Actions to take:
a – Say whether each statement below agrees with the text on the e-gaming loan, answering yes or no and quoting the deciding words: (i) McInnes Cooper had generated invoices totaling $750,000 by early fall 2011; (ii) the grant request was submitted; (iii) Oct. 1, 2011 fell on a Sunday.
b – Reproduce the part of the text on the e-gaming loan that opens with the words containing "Chapter 2: Keeping" and closes with "with Wes Sheridan.", switching "Wes Sheridan" to "the Finance Minister" wherever it occurs.
c – Pick up the text on the e-gaming loan after its final sentence and continue writing it.

Text section:
Chapter 2: Keeping the E-gaming Loan Secret
Although the e-gaming project hadn’t really gotten off the ground in any substantive way by the summer of 2011, by early fall 2011, McInnes Cooper had somehow generated invoices totalling $750,000. What they did to earn this money remains a mystery, and from the Auditor General’s report it appears that the invoices from McInnes Cooper law firm mostly comprised over 100 meetings with Wes Sheridan.
In Section 3.35 of her report, the Auditor General notes that in early fall, 2011, McInnes Cooper – on behalf of the Mi’Kmaq Confederacy – put together a Treasury Board submission requesting a “non-repayable contribution from government” of $1.2 million to fund the costs of the e-gaming initiative.
“Innovation PEI did not have sufficient funds in its budget to issue a grant, and could only do so if a special warrant was approved. This would require an order-in-council which is a public document. The grant request was never submitted. Subsequently, the local law firm prepared documentation to request a loan through IIDI rather than a grant.” P. 20.
Innovation PEI did not have sufficient funds in its budget to issue such a grant, and would have needed a special warrant from Executive Council for the grant submission, so as the AG noted, the e-gaming working group opted for a more elaborate way to get the “grant” – by processing it as a loan application to IIDI – but significantly amended the terms of the normal IIDI loan agreement to ensure it would never have to be repaid. In fact, it was an 11th-hour play by the Minister of Finance, Wes Sheridan, to access funds on the eve of an election.
According to a December 2, 2015 CBC news article, PC Leader James Aylward revealed during Question Period that the Ghiz government put the e-gaming loan into the system on Saturday, October 1, 2011, the last possible moment before the Monday provincial election:
“Government’s own documentation shows this loan was placed in their system on Oct. 1, 2011,” said Aylward during question period. “This timeline becomes hard to follow, because Oct. 1 was a Saturday … right on the eve of our provincial election,” Aylward continued.

Source data:
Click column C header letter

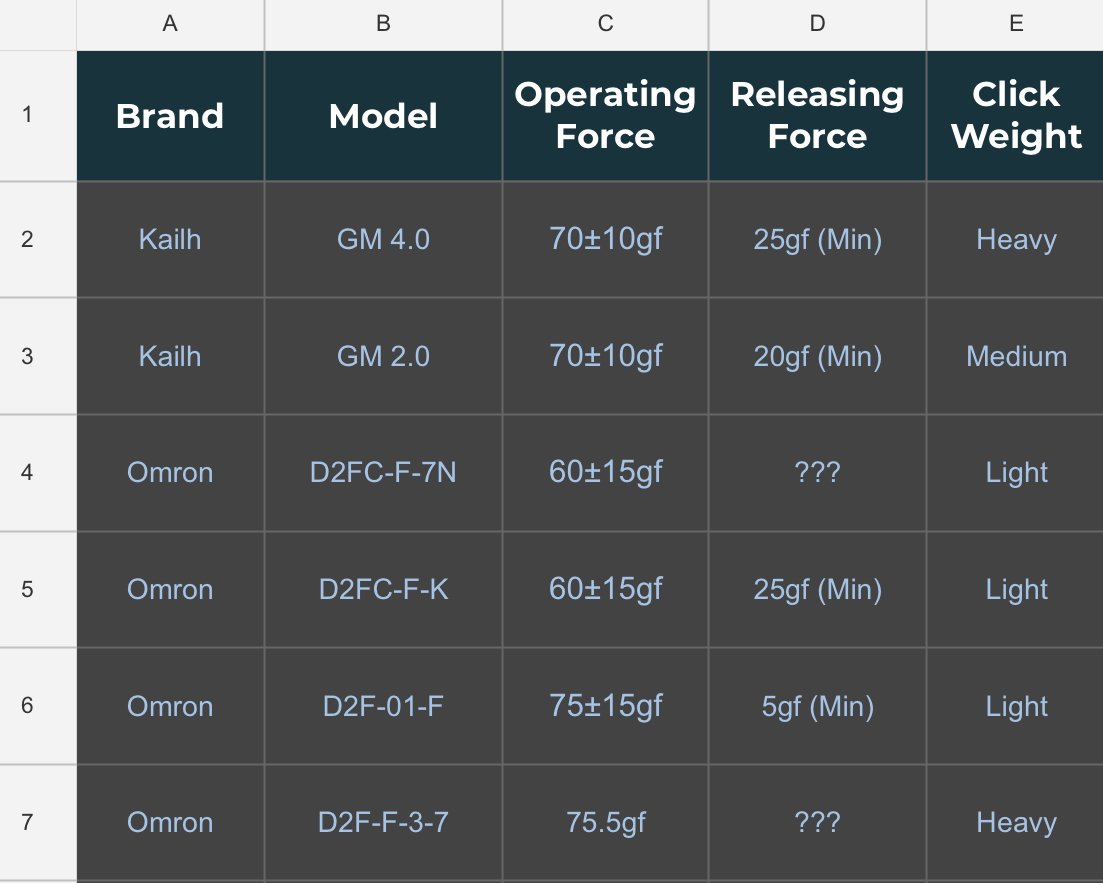[x=605, y=24]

Final results:
a –
(i) Yes: "by early fall 2011, McInnes Cooper had somehow generated invoices totalling $750,000"
(ii) No: "The grant request was never submitted."
(iii) No: "Oct. 1 was a Saturday"

b –
Chapter 2: Keeping the E-gaming Loan Secret
Although the e-gaming project hadn’t really gotten off the ground in any substantive way by the summer of 2011, by early fall 2011, McInnes Cooper had somehow generated invoices totalling $750,000. What they did to earn this money remains a mystery, and from the Auditor General’s report it appears that the invoices from McInnes Cooper law firm mostly comprised over 100 meetings with the Finance Minister.

c –
Chapter 3: Getting IIDI Board Approval
Island Investment Development Inc. (IIDI) is a crown corporation reporting to the Minister of Economic Development and Tourism [Innovation and Advanced Learning at the time], so the e-gaming loan required IIDI board approval. The board members of IIDI who approved the loan were as follows:
In what appears to be an attempt to pin the entire e-gaming scandal on Wes Sheridan (and protect pubic servants still working in government) the current Minister of Finance, Hon. Heath MacDonald, told the legislative assembly on November 16, 2016 that IIDI did not approve the e-gaming loan saying:
“The IIDI board is a very important board. We’ve seen the economic growth right across the province. From my recollection the IIDI did not approve this loan.” [Hansard, November 16, p. 1465]
This was not true: the IIDI most definitely approved the e-gaming loan.
On October 6, McInnes Cooper submitted a Business Plan (Loan application) to the Board of IIDI on behalf of the MCPEI. IIDI board members initially raised concerns about the request with various government officials, including Neil Stewart – CEO of Innovation PEI and a member of the IIDI board – who communicated his concerns to the Deputy Minister of Finance, Doug Clow (copied to Michael Mayne), pointing out what would be required to get approval from IIDI, highlighting that the IIDI Board could not approve the loan without any security.
Notice from the last sentence of the first paragraph in Stewart’s letter that he already viewed the entire e-gaming project as a “consulting” project saying: “IPEI doesn’t have the budget to absorb $1M in consulting fees.”
Neil Stewart’s concern about not having security was on target, and IIDI formally deferred the request for the $950,000 loan as a result of MCPEI not providing security.
Eight days later (October 27, 2011) the IIDI Board approved the loan based on a “letter of guarantee” provided by then Minister of Finance, Wes Sheridan.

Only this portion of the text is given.